• [YOUR GOAL]: Given the entries that follow, write out exactly the lines starting at the one containing "Go Back to the previous step" and ending at the one containing "Task: Select 90-100°C", both ends included, and only those.

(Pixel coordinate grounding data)
################

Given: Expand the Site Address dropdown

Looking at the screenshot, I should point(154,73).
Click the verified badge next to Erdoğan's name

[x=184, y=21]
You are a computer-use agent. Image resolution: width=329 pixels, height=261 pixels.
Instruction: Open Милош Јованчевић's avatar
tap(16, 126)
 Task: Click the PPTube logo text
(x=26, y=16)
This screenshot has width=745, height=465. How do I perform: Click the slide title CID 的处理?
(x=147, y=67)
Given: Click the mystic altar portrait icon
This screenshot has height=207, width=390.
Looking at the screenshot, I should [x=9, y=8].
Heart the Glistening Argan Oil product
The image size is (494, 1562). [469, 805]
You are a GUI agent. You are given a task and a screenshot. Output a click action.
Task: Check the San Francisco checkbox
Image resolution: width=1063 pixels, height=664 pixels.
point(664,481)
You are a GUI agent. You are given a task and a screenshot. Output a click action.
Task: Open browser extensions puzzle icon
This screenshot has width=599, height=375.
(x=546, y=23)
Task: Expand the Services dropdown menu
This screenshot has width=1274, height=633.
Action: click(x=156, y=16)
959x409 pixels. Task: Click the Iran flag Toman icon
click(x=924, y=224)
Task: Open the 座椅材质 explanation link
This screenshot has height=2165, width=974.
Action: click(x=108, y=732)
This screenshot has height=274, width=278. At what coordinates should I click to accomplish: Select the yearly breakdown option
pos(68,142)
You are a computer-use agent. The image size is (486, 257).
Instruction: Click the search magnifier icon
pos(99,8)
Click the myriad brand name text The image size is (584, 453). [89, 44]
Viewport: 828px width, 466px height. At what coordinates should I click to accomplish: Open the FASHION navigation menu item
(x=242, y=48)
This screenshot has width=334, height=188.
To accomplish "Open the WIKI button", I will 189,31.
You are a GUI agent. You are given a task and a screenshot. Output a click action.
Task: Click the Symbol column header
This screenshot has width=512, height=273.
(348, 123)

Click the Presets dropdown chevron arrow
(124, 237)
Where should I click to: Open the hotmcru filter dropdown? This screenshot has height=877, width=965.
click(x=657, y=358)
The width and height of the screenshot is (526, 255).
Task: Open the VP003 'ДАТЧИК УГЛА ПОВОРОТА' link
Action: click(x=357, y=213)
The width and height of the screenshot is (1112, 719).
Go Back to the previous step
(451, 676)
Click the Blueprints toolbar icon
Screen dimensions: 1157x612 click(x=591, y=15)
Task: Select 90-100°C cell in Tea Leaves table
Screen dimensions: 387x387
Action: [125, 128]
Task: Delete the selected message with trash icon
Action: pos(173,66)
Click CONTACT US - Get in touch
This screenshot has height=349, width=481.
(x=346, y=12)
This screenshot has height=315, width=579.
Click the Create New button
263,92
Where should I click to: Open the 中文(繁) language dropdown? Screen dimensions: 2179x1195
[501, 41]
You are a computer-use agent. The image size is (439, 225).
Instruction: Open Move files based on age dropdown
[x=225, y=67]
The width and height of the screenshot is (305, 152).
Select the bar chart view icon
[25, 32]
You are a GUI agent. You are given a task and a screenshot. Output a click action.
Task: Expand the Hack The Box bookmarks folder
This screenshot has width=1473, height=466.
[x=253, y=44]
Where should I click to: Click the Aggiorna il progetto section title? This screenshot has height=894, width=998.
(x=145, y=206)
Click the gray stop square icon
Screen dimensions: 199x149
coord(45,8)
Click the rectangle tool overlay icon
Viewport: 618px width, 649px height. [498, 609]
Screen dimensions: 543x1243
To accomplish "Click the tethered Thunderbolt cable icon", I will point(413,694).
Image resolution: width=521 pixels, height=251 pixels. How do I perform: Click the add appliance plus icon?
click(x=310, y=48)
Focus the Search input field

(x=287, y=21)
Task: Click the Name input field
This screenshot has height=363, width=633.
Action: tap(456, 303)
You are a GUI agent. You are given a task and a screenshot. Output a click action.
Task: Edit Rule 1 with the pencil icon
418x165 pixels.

################

• [OUTPUT BELOW]:
Go Back to the previous step
(451, 676)
Click the Blueprints toolbar icon
Screen dimensions: 1157x612 click(x=591, y=15)
Task: Select 90-100°C cell in Tea Leaves table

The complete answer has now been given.